* Page excerpt:
1. Kevin Minter, LB, LSU. Arguably the least heralded member of LSU's starting defense, Minter was credited with an astounding (and career-high) 20 tackles in the Tigers' 14-6 loss at Florida, on top of two sacks and a forced fumble. His 17 solo tackles against the Gators matches the best single-game total by any FBS player since 2005.
2. Matt Elam, S, Florida. In the same game, Elam continued his breakout campaign with eight solo tackles against the Tigers, including one for loss and one against an unsuspecting teammate. He also delivered the biggest non-scoring play of the game, if not the season, when he stripped LSU receiver Odell Beckham Jr. at the end of what could have been a momentum-reversing, 56-yard gain in the third quarter -– the Tigers' first and only excursion into Florida territory over the final 55 minutes. From there, the Gator offense proceeded to drive 77 yards to convert the turnover into a clinching touchdown.

* The request: Can you carry on the ranked list of college football defensive standouts from the end of the Matt Elam entry?

* Entries provided:
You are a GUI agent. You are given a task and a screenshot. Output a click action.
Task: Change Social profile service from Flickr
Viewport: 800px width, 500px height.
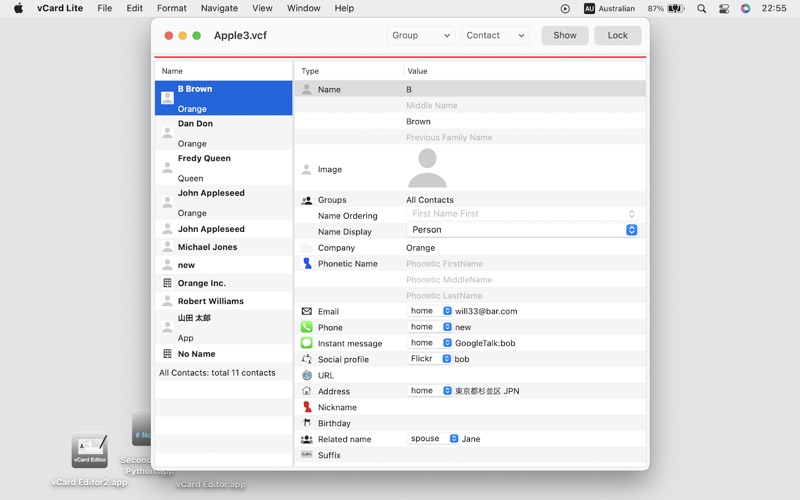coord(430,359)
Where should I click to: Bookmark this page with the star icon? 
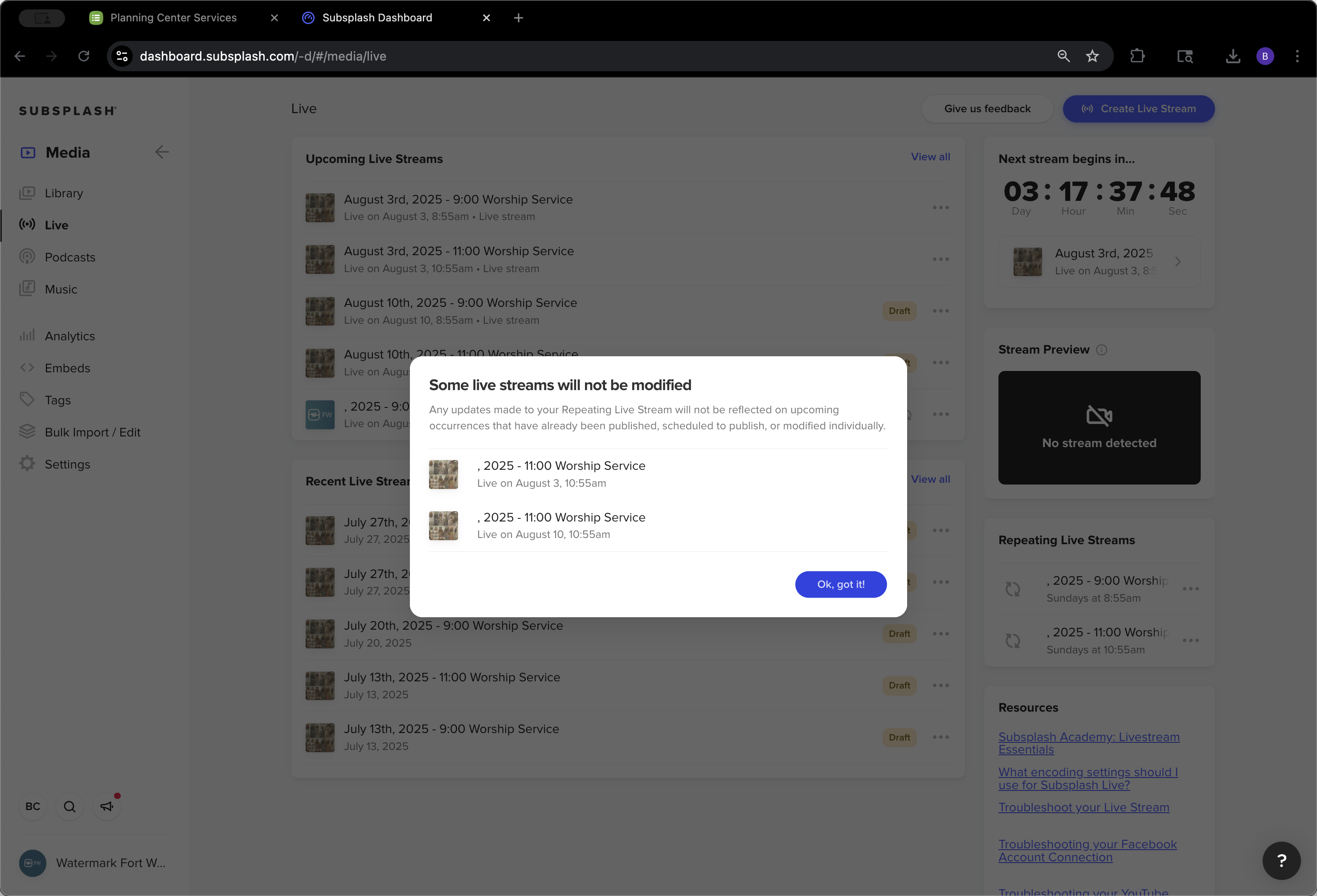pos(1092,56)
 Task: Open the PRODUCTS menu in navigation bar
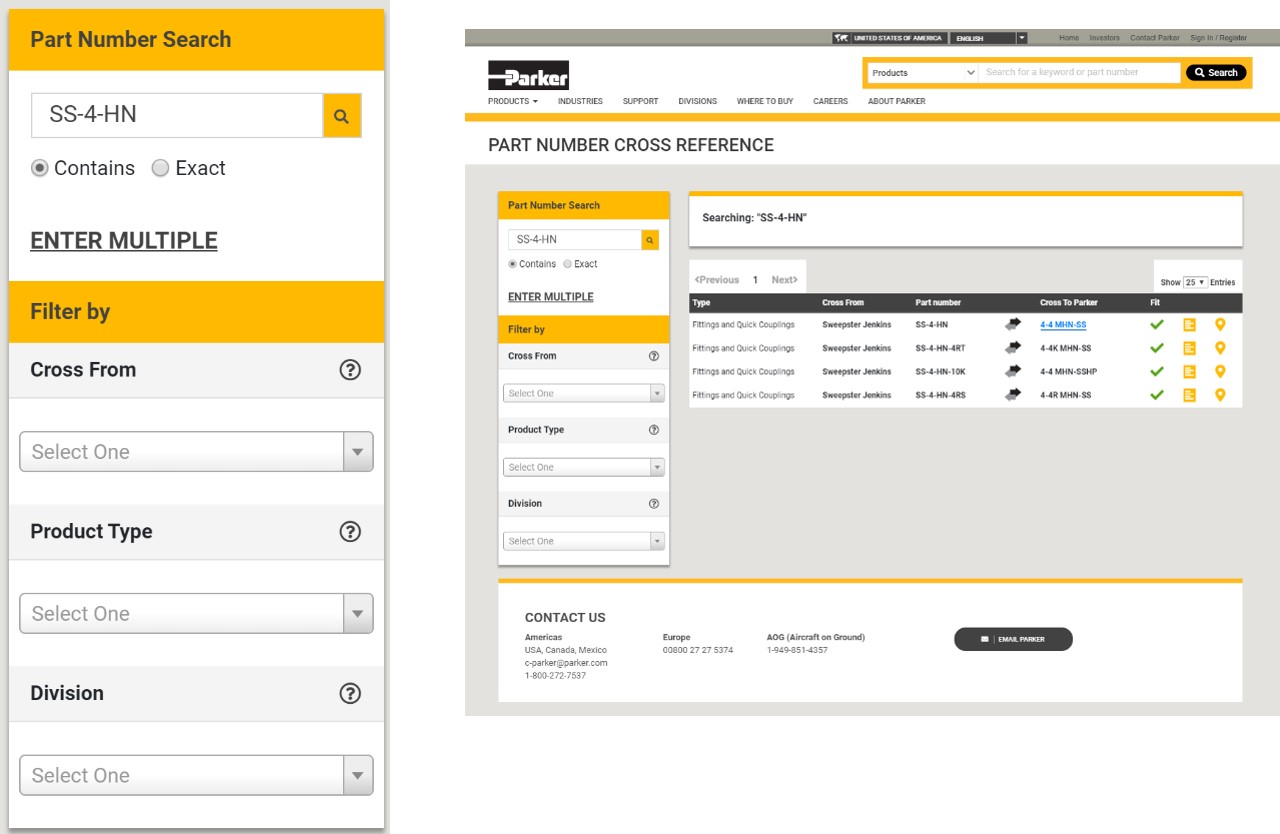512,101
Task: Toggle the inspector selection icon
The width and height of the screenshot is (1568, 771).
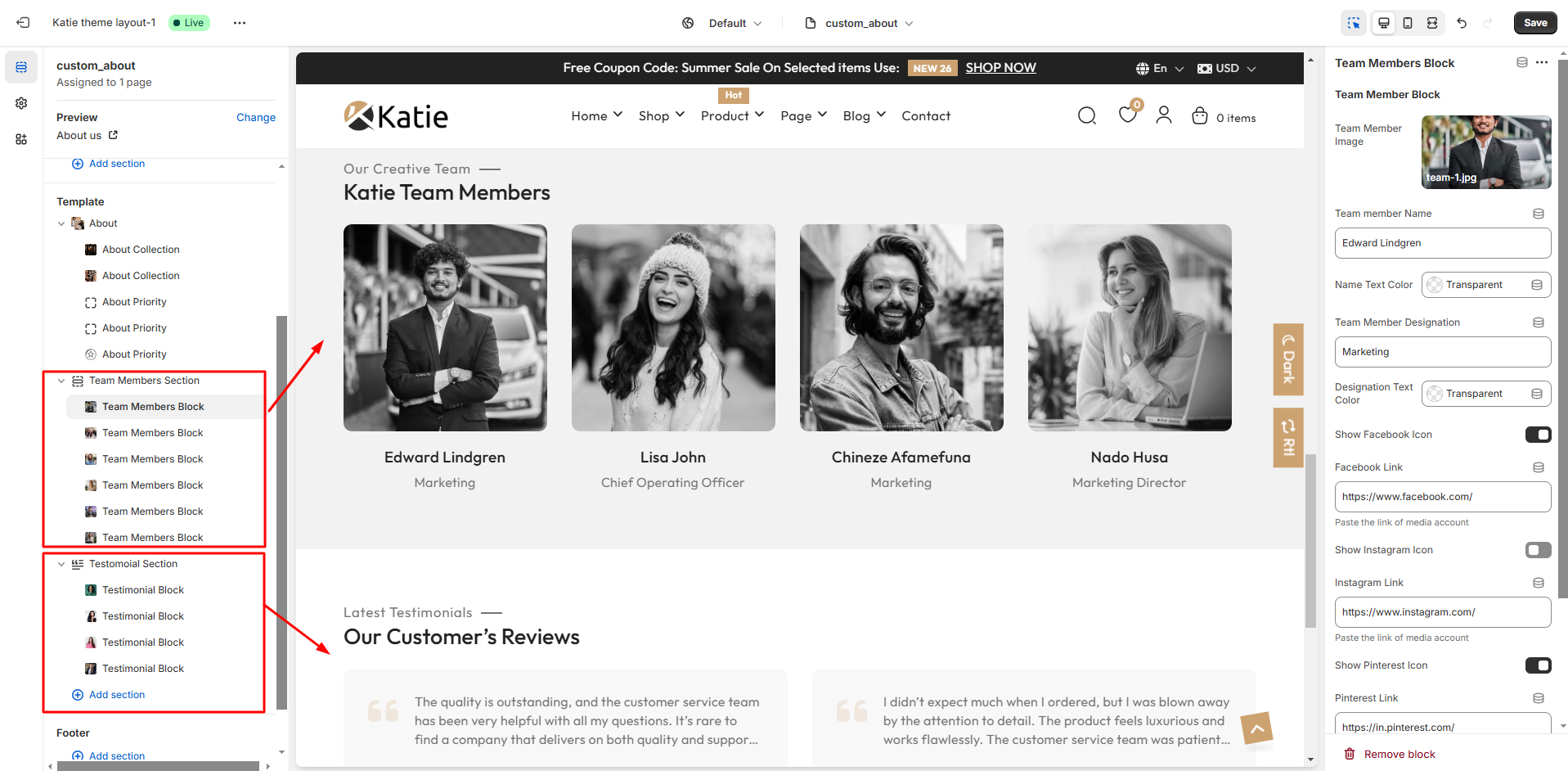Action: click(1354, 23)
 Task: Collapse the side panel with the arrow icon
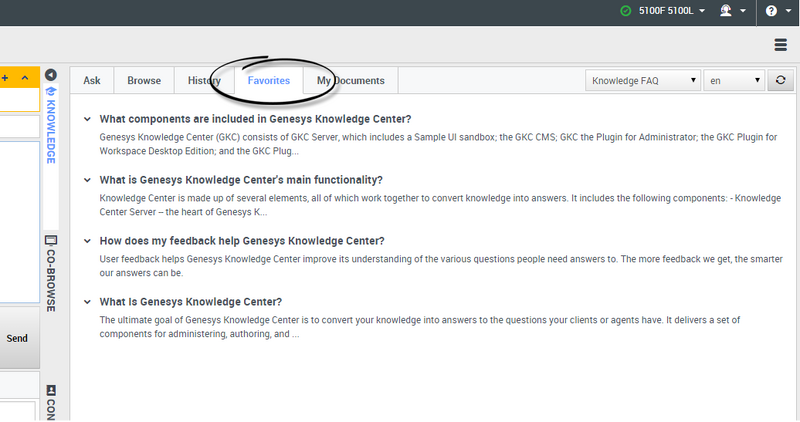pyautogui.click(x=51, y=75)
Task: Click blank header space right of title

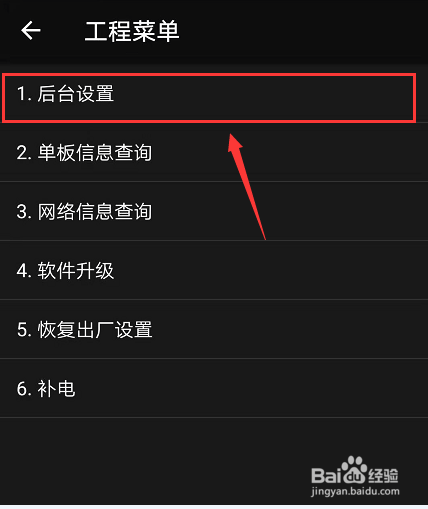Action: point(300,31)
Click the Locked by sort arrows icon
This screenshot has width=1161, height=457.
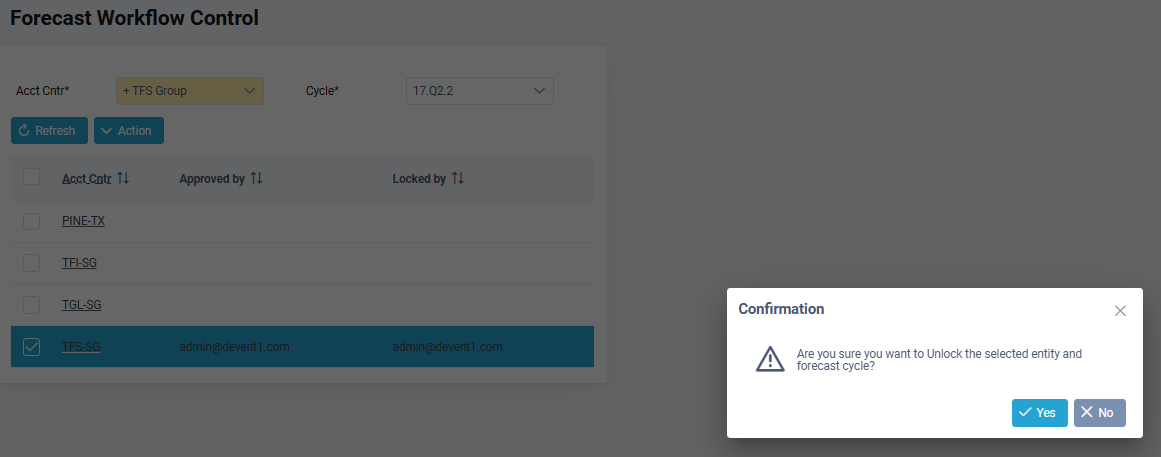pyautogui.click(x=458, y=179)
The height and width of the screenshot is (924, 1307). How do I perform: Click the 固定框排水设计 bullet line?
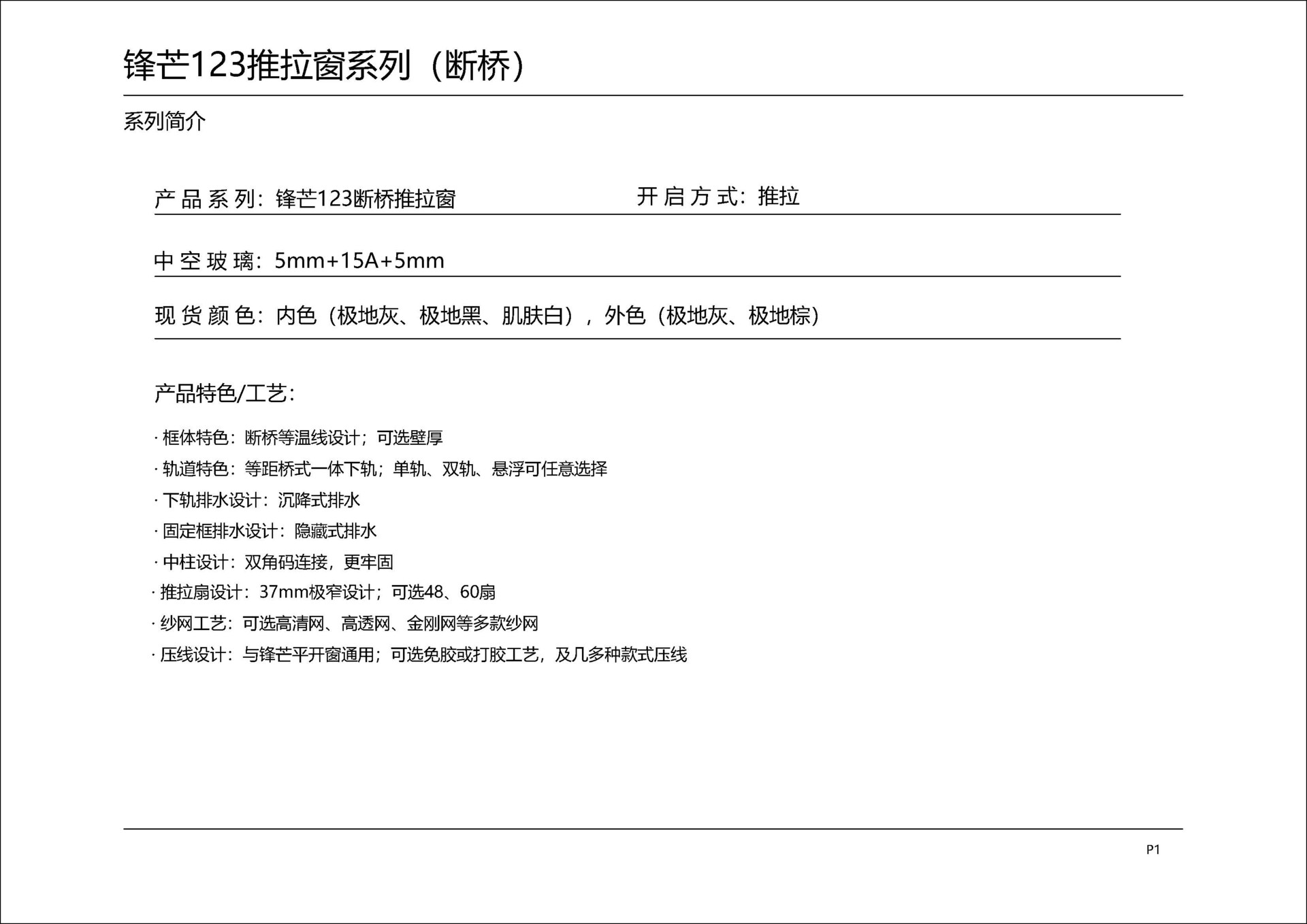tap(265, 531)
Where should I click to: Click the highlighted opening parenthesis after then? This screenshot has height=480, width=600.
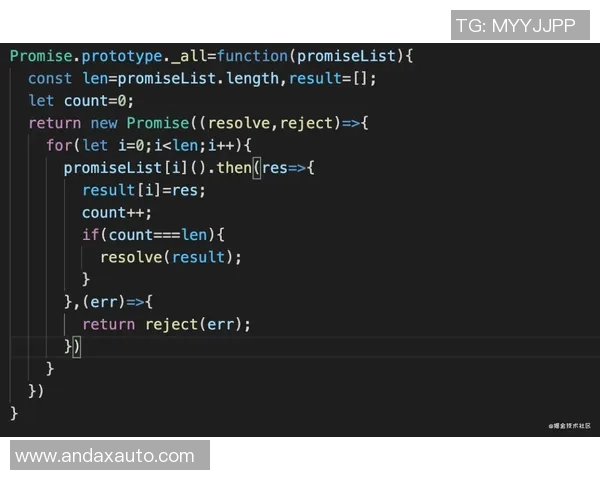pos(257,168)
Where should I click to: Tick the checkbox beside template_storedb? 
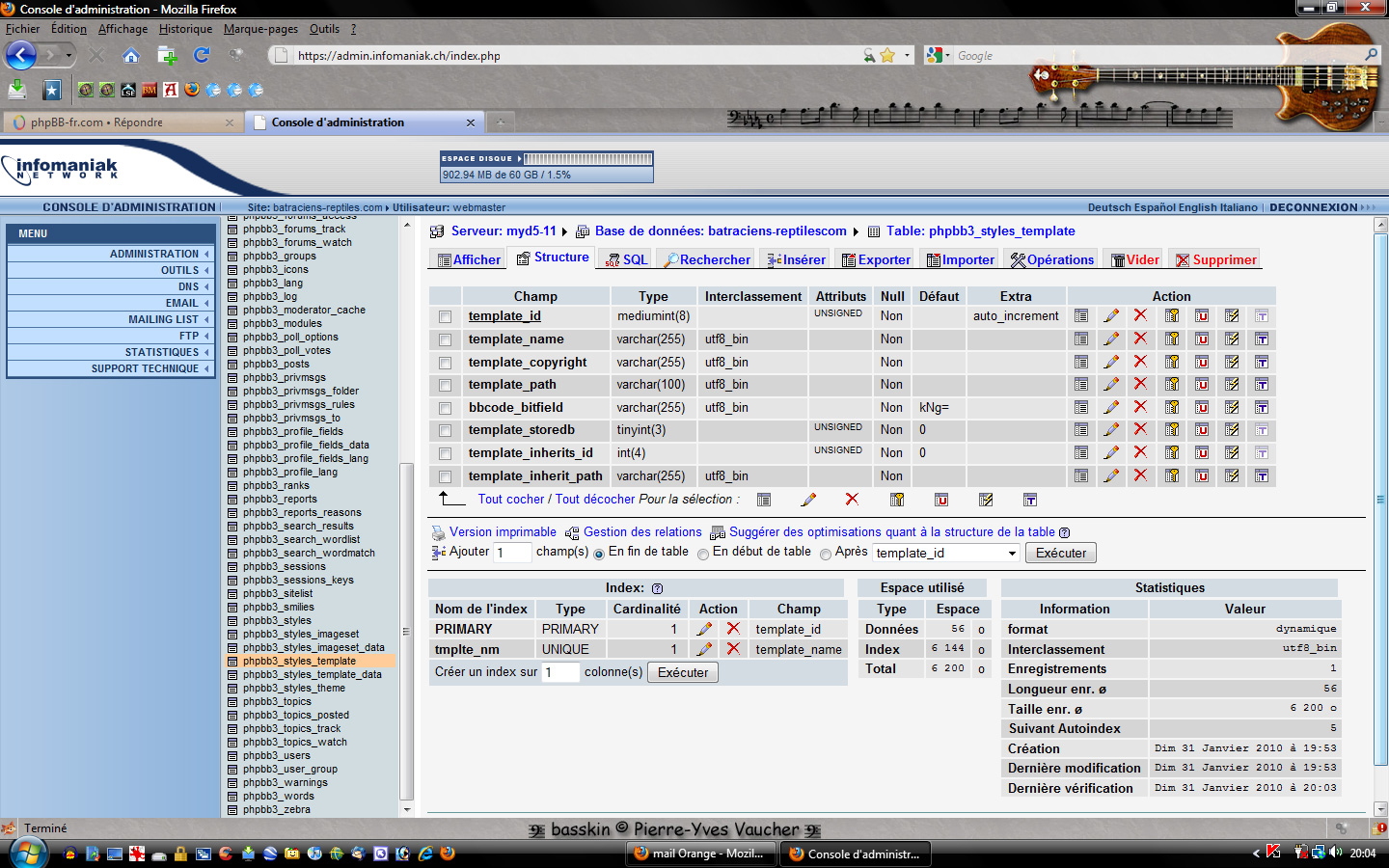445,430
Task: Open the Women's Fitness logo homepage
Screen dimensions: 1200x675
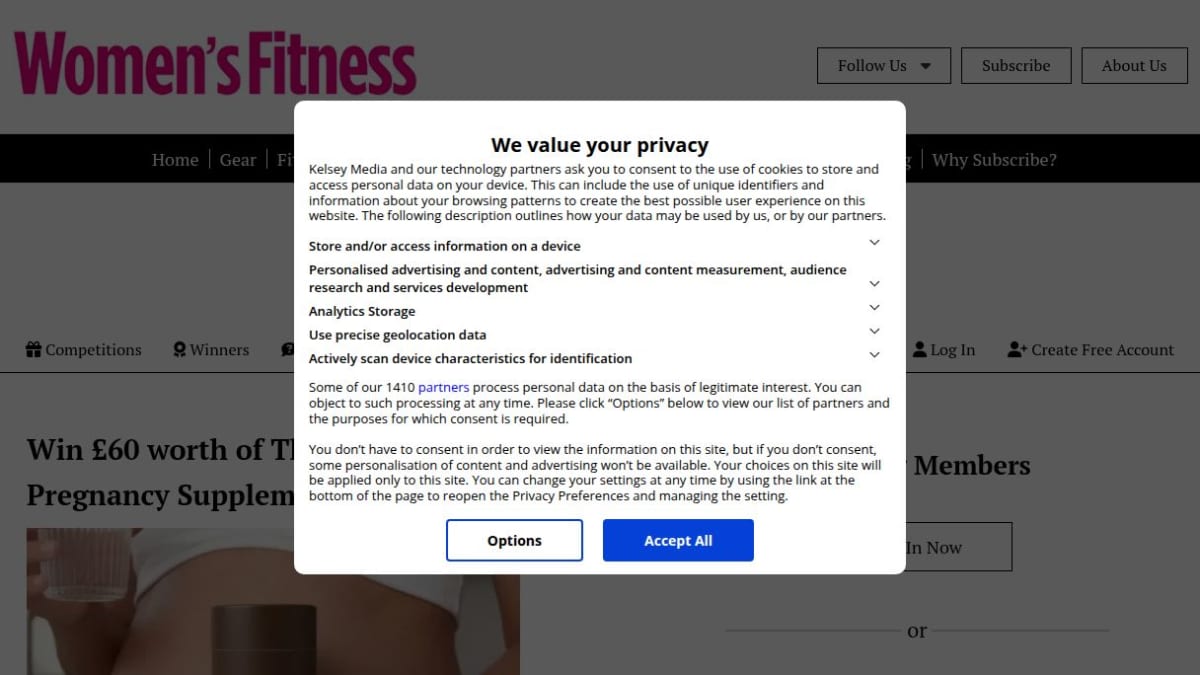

* Answer:
3. Alex Okafor, DE, Texas. It's not easy to applaud a defender whose team just yielded 48 points in a loss. But Okafor almost single-handedly ruined both West Virginia's perfect season and Geno Smith's Heisman campaign by a) blocking a Mountaineer field goal attempt in the first quarter, and b) forcing two critical fumbles on the pass rush. The first takeaway, coming with Texas trailing 21-14 in the first half, was recovered in the end zone by fellow bookend Jackson Jeffcoat for a tying touchdown; the second, coming with UT down 41-38 midway through the fourth quarter, set up a field goal attempt to tie with a little more than five minutes left. Alas, kicker Anthony Fera pushed the kick wide, and the Mountaineers were able to chew up most of the remaining time on an icing touchdown drive.
4a. John Simon, DE, Ohio State. While the offense stole the show in the Buckeyes' 68-38 thrashing of Nebraska, Simon led the charge on defense, turning in five tackles for loss, two sacks, a forced fumble, and reaffirmation of his All-Big Ten credentials.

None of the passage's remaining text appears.